-- Source text --

The sponsor’s name and logo

Contact information and locations

General description of the sponsor’s products or services

Slogans that do NOT contain qualitative or comparative descriptions of the sponsor’s products or servicess.

A “click through” logo on a university website that takes users onto the sponsor’s website, as long as no endorsement by the university is present on the university’s website or the sponsor’s website. 

Distribution of low cost articles

Exchange or rental of member lists between tax-exempt organizations

Additionally, the following types of income are excluded from UBI:

Passive investment income

Gains or losses from sale of property (not inventory)

Rents from real property (however, see “Sales or Rentals to the General Public” below – rental of real property becomes taxable when the University provides services to the general public with the rental)

Royalty income

Research income (not ordinary testing or inspection of products)

 UBTI means the gross income derived from any unrelated trade or business regularly carried on by the University, less the deductions “directly connected” with carrying on the trade or business.

  To be directly connected with the conduct of an unrelated business, deductions must have a proximate and primary relationship to carrying on that business.

  For purposes of computing UBTI, expenses attributable solely to the operation of an unrelated business may be deducted in full. An example of this for the Consolidated Investment Pool (CIP) would be the cost of the software purchased solely to track and report UBTI from the various partnership investments.

  Expenses incurred in connection with both an exempt purpose and the conduct of an unrelated trade or business (e.g., facilities or personnel) must be allocated between the two purposes using a reasonable basis of allocation. An example of this for the CIP would be allocating the cost of the Investment Office’s staff (because only a portion of total income from the CIP is considered UBTI).

  If a particular cost has been allocated, the department, school or center must specify the basis of allocation. Reasonable methods include hours of use, revenue generated, type of activity, or number of pages (for publications). The Controller’s Office may also allocate a reasonable amount of overhead expenses to each activity.

  Federal income tax must be paid on the amount of UBTI generated by an activity. Total tax due will vary, based on losses from other University activities, losses from the CIP and net operating losses (NOLs) carried forward from previous years.

-- Request 1 --
Copy the passage on unrelated business income word for word, from "If a particular" down to "from previous years.".

-- Given data --
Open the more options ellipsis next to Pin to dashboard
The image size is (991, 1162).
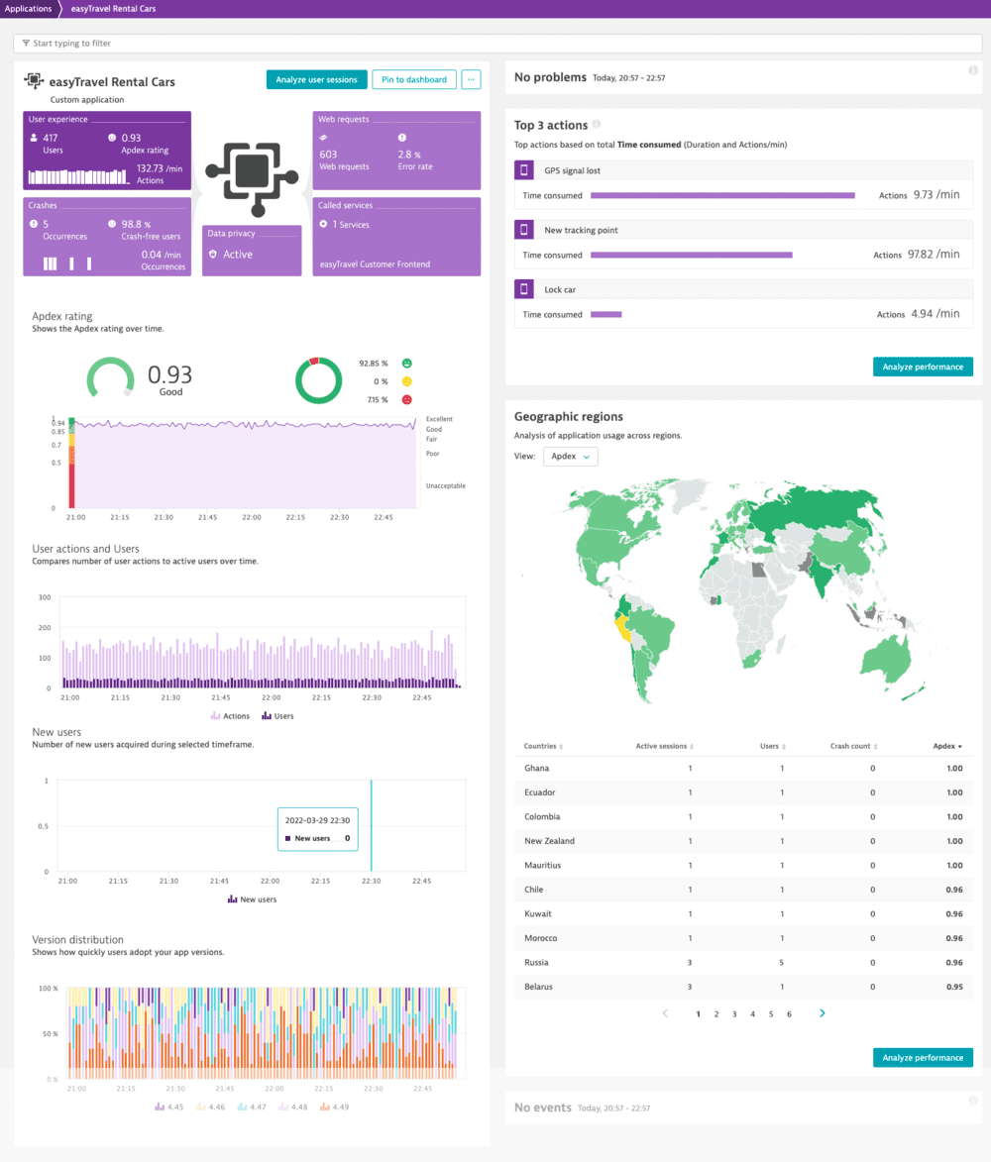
---
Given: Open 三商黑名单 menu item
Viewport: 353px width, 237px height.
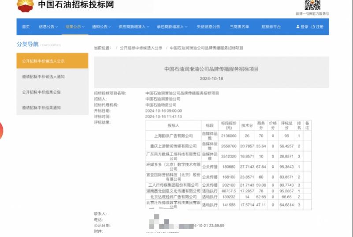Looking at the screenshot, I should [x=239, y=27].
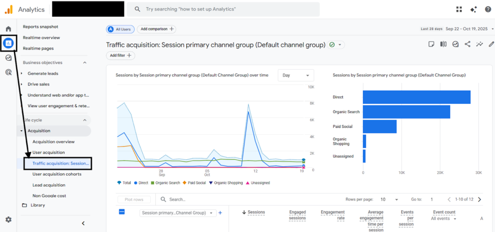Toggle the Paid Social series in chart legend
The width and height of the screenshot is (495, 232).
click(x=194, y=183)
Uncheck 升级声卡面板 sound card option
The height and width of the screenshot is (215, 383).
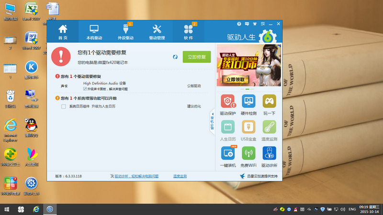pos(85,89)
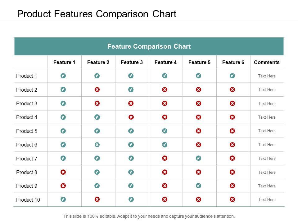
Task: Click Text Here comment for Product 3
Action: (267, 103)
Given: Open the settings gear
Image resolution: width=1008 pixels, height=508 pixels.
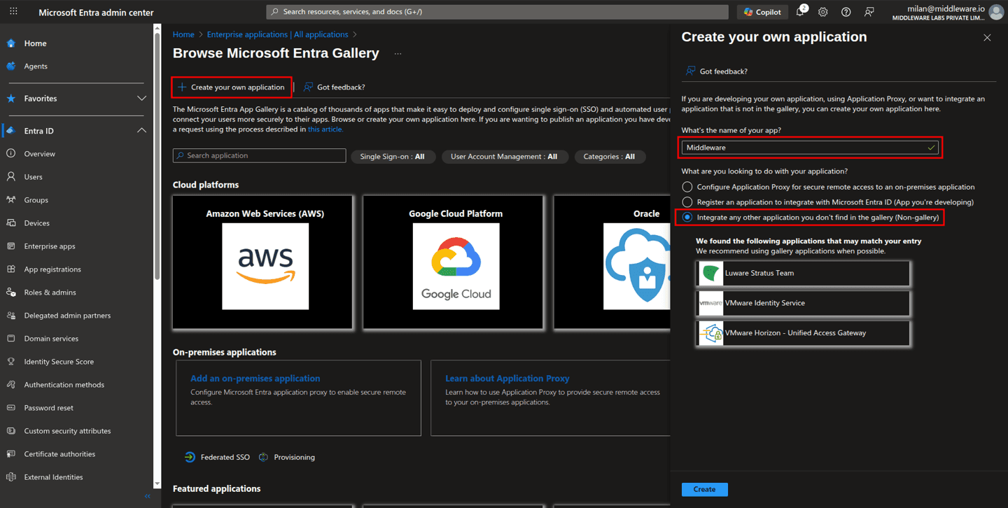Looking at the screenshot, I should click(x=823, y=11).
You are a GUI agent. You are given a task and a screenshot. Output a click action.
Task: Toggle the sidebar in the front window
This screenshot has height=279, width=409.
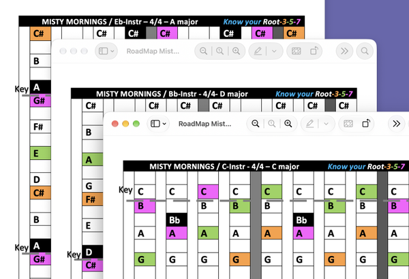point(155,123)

-- Request 2 --
Repeat the lines of the records word for word, starting with the line containing "Open the more" and ending with the line containing "The image size is (991, 1162).".

-- Complete answer 1 --
If a particular cost has been allocated, the department, school or center must specify the basis of allocation. Reasonable methods include hours of use, revenue generated, type of activity, or number of pages (for publications). The Controller’s Office may also allocate a reasonable amount of overhead expenses to each activity.

  Federal income tax must be paid on the amount of UBTI generated by an activity. Total tax due will vary, based on losses from other University activities, losses from the CIP and net operating losses (NOLs) carried forward from previous years.

-- Complete answer 2 --
Open the more options ellipsis next to Pin to dashboard
The image size is (991, 1162).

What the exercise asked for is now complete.